──────── TEXTE CITÉ ────────

Publié le par kreizker

Du gouffre à la lumière : une résilience retrouvée

Dans le cœur de Lyon, la réalité se déclinait en nuances de gris. Mon appartement, niché dans une rue tranquille de la presqu’île, offrait une vue sur une petite cour intérieure dont la morosité semblait s'étendre jusqu'à moi. Les fenêtres de l’immeuble en face, toujours fermées, me renvoyaient l'image d'une existence aussi confinée que la mienne. Les rideaux clos et le silence me renvoyaient mon propre état d'isolement, comme un miroir sans âme.

 

Je venais de perdre mon travail. Plus qu’un simple emploi, il avait été le socle de mon existence, le cœur battant de ma vie. La perte de ce pilier a ouvert une brèche béante dans mon âme. Par cette fissure, l’alcool s’est engouffré, non pas comme une simple échappatoire, mais comme un abîme où je me suis perdue avec résignation. Je me laissais engloutir, abandonnant toute volonté de résistance. Mon désir profond était de disparaître dans ce gouffre noir.

 

Avec l’alcool, je m’effaçais, me transformant en une ombre de moi-même. Mon comportement devenait erratique, cruel, inconnu même à moi. Mon mari, cet homme d’une douceur infinie, était le spectateur impuissant de ce déclin. Il souffrait dans l’ombre, tandis que je me perdais dans des soirées interminables, ivre et désinhibée. Combien de fois m’a-t-il récupérée, titubante, dans ces lieux où je m’abandonnais? Combien de fois m’a-t-il ramenée, sans un mot, accablé par le poids de ma déchéance ? La première fois qu’il a cédé, c’était une gifle en pleine rue. Je me souviens encore du bruit sec, résonnant comme un jugement. Les passants ont appelé la police, et une main courante a été déposée. Mais les incidents suivants se sont déroulés en privé, dans le silence de notre appartement, loin des regards.

 

Un jour, il a tenté de raviver les braises de ce qui nous restait. Il avait organisé un voyage vers l’Atlantique, ce lieu de souvenirs heureux. Mais au moment de partir, je lui ai annoncé que je ne viendrais pas. J’étais trop enfoncée dans ma propre ruine. Alors il a frappé. Pas avec la colère d’un homme enragé, mais avec des coups lourds sur mes épaules, mon torse, comme s'il cherchait à me réveiller d’un sommeil morose. Mais je n'étais déjà plus là.

──────── DONNÉES SOURCES ────────

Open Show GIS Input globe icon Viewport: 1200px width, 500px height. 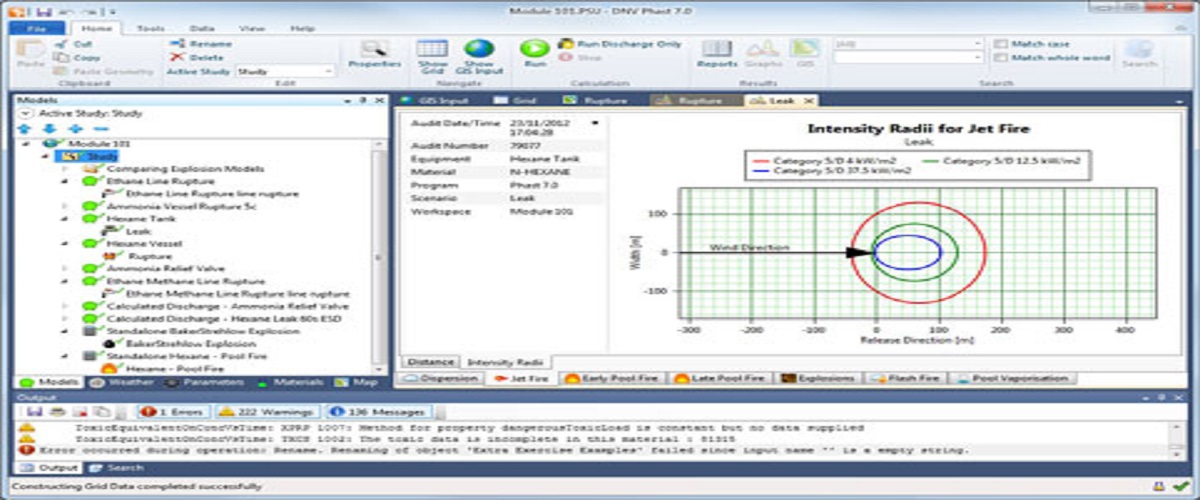pyautogui.click(x=479, y=49)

────────

> _CONSIGNE DE L'EXERCICE_
D'après le texte cité, dans quelle ville se trouve l'appartement ?

> _TÂCHE ACCOMPLIE_
À Lyon, dans une rue tranquille de la presqu'île.